La possibilità di accedere a un territorio molto denso come Milano distribuendo nel tempo i picchi e garantendo quindi un migliore funzionamento delle infrastrutture, risulta essere evidentemente desiderabile anche in una fase post COVID-19. Occorre infatti ottimizzare l’uso delle nostre infrastrutture esistenti, sia su ferro che su strada, evitando il ripetersi di decisioni quanto meno dubbie dal punto di vista ambientale come per esempio la Brebemi.

In ultimo, lo smart working risulta essere la soluzione in assoluto più interessante.

Dopo decenni di crescita esponenziale del consumo pro capite di chilometri a cui abbiamo assistito nel mondo occidentale, al concretizzarsi della possibilità di ridurre una quota sostanziale dei nostri spostamenti principalmente legati al lavoro. Senza compromettere evidentemente la qualità della nostra vita associata, abbiamo capito che possiamo ridurre sensibilmente il bisogno di muoverci

L’idea quindi di una società fortemente connessa ma meno mobile non è semplicemente auspicabile, ma è assolutamente necessaria.

----

→ ESERCIZIO 1
Trascrivi fedelmente un passo del testo di riferimento, partendo dalle parole "Dopo decenni di" e fermandoti dopo "è assolutamente necessaria.".
→ ESERCIZIO 2
Elenca tutti gli avverbi in -mente presenti nel testo di riferimento, nell'ordine in cui compaiono e riportando una sola volta quelli ripetuti.

→ RIGHE ELENCATE
----

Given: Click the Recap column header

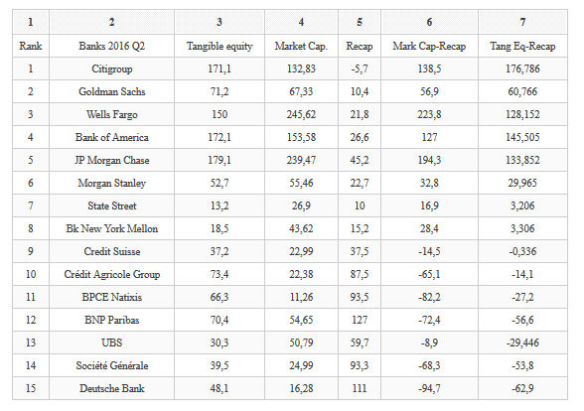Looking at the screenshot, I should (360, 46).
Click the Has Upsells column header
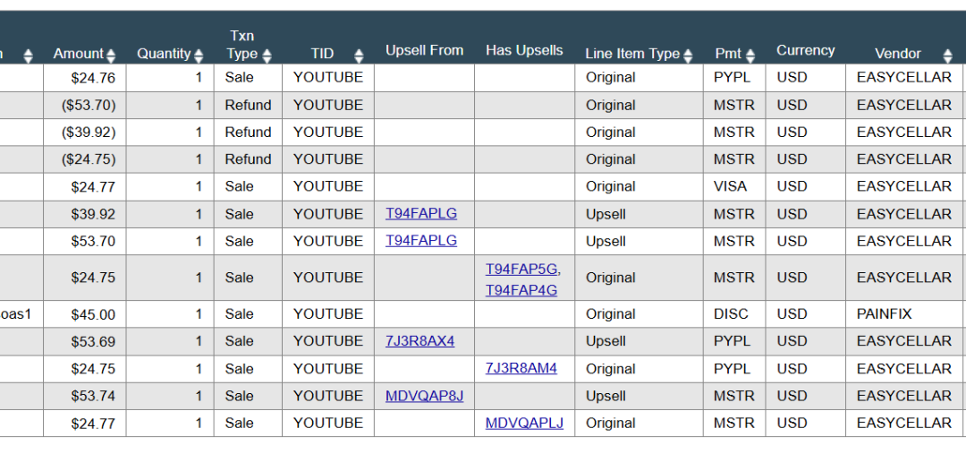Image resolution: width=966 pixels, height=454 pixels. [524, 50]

----

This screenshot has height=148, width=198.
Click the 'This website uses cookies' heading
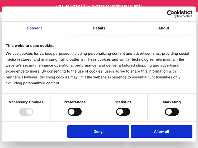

----

→ SOLUZIONE ESERCIZIO 1
Dopo decenni di crescita esponenziale del consumo pro capite di chilometri a cui abbiamo assistito nel mondo occidentale, al concretizzarsi della possibilità di ridurre una quota sostanziale dei nostri spostamenti principalmente legati al lavoro. Senza compromettere evidentemente la qualità della nostra vita associata, abbiamo capito che possiamo ridurre sensibilmente il bisogno di muoverci

L’idea quindi di una società fortemente connessa ma meno mobile non è semplicemente auspicabile, ma è assolutamente necessaria.

→ SOLUZIONE ESERCIZIO 2
evidentemente, principalmente, sensibilmente, fortemente, semplicemente, assolutamente